WHAT IS REQUIRED – Once you find the line in the listing below that contains "Open the Models section icon", copy it and every following line exactly, stopping at the end.

THE INPUT –
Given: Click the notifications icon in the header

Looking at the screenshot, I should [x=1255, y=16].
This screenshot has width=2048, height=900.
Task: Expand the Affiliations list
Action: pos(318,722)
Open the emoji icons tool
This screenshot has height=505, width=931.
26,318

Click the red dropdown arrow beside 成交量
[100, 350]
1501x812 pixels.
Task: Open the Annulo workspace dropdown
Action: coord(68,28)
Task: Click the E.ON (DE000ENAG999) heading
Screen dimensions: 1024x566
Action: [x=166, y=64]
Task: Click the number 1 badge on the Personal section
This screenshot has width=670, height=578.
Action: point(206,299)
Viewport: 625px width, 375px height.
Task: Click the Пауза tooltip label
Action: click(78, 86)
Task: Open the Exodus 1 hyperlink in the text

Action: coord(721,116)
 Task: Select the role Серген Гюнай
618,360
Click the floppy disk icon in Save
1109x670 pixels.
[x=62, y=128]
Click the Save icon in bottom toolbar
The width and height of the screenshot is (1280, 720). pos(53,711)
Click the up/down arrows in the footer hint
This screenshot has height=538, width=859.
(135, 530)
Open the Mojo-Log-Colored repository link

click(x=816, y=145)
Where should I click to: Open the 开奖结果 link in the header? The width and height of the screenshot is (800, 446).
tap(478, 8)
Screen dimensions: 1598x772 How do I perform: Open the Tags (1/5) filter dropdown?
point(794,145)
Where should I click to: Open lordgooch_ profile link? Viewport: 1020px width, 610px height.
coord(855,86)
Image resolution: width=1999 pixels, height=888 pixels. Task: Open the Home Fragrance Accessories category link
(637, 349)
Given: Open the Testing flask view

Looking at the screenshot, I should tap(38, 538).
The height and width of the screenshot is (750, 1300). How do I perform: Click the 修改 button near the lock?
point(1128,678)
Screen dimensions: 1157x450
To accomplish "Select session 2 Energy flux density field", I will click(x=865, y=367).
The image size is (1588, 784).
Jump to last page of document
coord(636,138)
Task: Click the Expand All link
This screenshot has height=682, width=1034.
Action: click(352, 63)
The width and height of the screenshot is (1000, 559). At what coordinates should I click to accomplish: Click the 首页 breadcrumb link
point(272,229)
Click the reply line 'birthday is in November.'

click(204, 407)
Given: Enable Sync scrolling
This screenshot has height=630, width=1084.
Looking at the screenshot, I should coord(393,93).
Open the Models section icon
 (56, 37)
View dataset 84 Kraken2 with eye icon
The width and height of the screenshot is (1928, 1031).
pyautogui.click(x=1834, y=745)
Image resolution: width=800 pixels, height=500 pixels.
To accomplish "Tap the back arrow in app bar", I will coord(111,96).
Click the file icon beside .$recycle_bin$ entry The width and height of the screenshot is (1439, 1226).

REPLY –
Open the Models section icon
 (56, 37)
View dataset 84 Kraken2 with eye icon
The width and height of the screenshot is (1928, 1031).
pyautogui.click(x=1834, y=745)
Image resolution: width=800 pixels, height=500 pixels.
To accomplish "Tap the back arrow in app bar", I will coord(111,96).
Click the file icon beside .$recycle_bin$ entry The width and height of the screenshot is (1439, 1226).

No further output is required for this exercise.